Le Conseil d’état annule la sanction infligée à un médecin pour avoir mentionné « burn-out » sur un arrêt de travail
Dans ce dossier, le médecin traitant d’un salarié avait mentionné « burn-out » sur un avis de prolongation d’arrêt de travail. Le salarié ayant produit cette pièce médicale dans le cadre de sa procédure prud’homale, la réaction de l’employeur a été de déposer plainte devant le Conseil de l’Ordre des médecins. Le médecin traitant a été doublement condamné, d'abord par la chambre disciplinaire départementale, puis par la chambre disciplinaire nationale de l’Ordre des médecins, au motif qu’il « ne pouvait se fonder sur les seules déclarations de Monsieur A. indiquant que son stress et son angoisse trouvaient leur origine dans son activité professionnelle sans disposer de l’analyse de ses conditions de travail émanant notamment du médecin du travail. »
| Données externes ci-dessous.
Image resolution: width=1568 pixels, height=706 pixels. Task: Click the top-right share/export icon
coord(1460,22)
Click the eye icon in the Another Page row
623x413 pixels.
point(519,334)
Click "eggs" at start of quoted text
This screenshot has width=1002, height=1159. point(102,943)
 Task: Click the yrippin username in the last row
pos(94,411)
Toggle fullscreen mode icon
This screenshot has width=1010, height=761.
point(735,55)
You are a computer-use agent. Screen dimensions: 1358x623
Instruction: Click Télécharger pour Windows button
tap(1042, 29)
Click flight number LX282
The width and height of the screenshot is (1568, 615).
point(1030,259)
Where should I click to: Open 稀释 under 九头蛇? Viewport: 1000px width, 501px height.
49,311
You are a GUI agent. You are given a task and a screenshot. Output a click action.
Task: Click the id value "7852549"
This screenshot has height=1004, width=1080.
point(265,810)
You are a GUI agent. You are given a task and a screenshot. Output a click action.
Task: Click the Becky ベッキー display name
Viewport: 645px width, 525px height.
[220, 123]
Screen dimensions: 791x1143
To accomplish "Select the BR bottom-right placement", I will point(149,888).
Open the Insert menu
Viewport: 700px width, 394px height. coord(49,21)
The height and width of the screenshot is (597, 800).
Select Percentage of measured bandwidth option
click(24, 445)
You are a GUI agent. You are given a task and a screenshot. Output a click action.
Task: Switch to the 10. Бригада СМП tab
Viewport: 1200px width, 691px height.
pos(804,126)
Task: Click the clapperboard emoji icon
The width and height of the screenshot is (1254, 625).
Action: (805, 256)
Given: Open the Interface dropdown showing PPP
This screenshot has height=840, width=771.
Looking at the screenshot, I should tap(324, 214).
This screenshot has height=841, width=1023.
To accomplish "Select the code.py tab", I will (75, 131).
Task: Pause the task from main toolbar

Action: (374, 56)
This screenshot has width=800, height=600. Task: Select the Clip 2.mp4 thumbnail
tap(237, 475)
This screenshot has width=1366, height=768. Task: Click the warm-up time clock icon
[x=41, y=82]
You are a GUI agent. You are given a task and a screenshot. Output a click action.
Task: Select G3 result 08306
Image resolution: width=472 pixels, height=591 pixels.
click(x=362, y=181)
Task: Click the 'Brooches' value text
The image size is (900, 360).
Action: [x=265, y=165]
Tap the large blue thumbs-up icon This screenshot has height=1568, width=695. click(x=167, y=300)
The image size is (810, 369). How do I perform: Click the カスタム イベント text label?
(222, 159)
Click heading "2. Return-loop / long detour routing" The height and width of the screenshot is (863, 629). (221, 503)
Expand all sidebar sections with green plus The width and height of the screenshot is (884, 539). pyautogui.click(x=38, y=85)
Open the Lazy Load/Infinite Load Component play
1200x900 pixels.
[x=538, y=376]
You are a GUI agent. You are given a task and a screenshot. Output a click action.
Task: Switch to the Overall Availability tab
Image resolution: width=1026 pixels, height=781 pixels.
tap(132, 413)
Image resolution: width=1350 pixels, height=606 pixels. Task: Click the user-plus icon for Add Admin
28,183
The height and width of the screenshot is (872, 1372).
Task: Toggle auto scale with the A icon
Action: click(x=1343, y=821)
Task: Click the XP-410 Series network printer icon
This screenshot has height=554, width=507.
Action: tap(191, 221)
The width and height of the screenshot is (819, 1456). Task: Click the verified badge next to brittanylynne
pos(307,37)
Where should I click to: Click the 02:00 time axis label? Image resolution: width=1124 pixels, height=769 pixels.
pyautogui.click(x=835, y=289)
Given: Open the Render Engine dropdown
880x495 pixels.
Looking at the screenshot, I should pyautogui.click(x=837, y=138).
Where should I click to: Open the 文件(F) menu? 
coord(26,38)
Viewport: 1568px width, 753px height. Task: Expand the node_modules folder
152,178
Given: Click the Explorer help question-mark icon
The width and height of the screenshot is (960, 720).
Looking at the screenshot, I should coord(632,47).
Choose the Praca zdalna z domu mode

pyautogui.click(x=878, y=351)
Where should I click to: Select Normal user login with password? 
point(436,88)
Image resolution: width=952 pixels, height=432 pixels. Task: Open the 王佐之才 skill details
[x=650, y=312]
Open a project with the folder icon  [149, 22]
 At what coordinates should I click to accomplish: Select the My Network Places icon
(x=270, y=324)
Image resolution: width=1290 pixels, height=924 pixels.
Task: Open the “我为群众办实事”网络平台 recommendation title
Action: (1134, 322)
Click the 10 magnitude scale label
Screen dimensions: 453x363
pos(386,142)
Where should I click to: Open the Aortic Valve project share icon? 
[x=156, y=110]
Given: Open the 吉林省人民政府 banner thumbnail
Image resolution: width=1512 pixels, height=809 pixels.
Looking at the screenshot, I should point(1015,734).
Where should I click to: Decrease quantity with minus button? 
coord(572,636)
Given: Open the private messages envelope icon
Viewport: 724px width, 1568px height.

Pour le Conseil d’état au contraire, le fait que le médecin ait constaté « l’existence d’un syndrome d’épuisement professionnel (burn-out), sans disposer de l’analyse des conditions de travail du salarié émanant notamment d’un médecin du travail, ne saurait caractériser l’établissement d’un certificat tendancieux ou de complaisance ». La sanction a donc été annulée. Toutefois, l’affaire a été renvoyée devant la chambre disciplinaire nationale de l’Ordre des médecins pour être à nouveau jugée. Il faut donc attendre pour avoir une position définitive.
Il est probable que la décision finale suive les recommandations du rapporteur public, M. Chambon, suggérant que le médecin puisse lier la maladie aux conditions de travail tant qu'il se limite à exprimer les ressentis de son patient, sans accuser directement l'employeur et prendre parti.
Alerte sur la diminution des arrêts maladie : une hausse cachée des maladies graves
Dans un climat où les médecins font face à des pressions grandissantes concernant les arrêts maladie, il est crucial d'analyser les statistiques pour saisir la réalité sous-jacente. Un récent rapport de « décideur-magazine » met en lumière une tendance alarmante : malgré une apparente baisse de l'absentéisme, les maladies graves connaissent une progression inquiétante.
Alors que les données indiquent une diminution des arrêts maladie, les maladies elles-mêmes sont en augmentation. En effet, bien que le taux d'absentéisme soit revenu à 5,6 % en 2023, contre 5,64 % en 2022, cette baisse ne traduit pas une amélioration globale de la santé des travailleurs.
Une enquête croisée menée par l'IFOP et Diot Siaci met en évidence des disparités significatives : le taux d'absentéisme des moins de 25 ans est de 3,10 %, tandis que celui des plus de 55 ans atteint 6,8 %.
Par ailleurs, le rapport révèle une explosion des arrêts de longue durée. Alors que le taux d'absentéisme global semble diminuer, le nombre d'arrêts dépassant 90 jours a atteint un niveau record, représentant près de la moitié de toutes les absences.
De surcroît, les troubles psychologiques sont devenus la principale cause d'arrêt de travail, totalisant plus de 3 millions de jours d'absence en 2022. Ces arrêts sont d'autant plus préoccupants financièrement qu'ils sont en moyenne plus longs et touchent plus fréquemment les cadres aux salaires plus élevés.
Pour conclure, il faut cesser d'exercer des pressions sur les médecins. La baisse des arrêts maladies ne doit pas masquer l’augmentation des maladies notamment les « burn-out » et autres troubles psychologiques, qui affectent les salariés âgés, en raison de la spécificité française qu’est la discrimination vis-à-vis des seniors.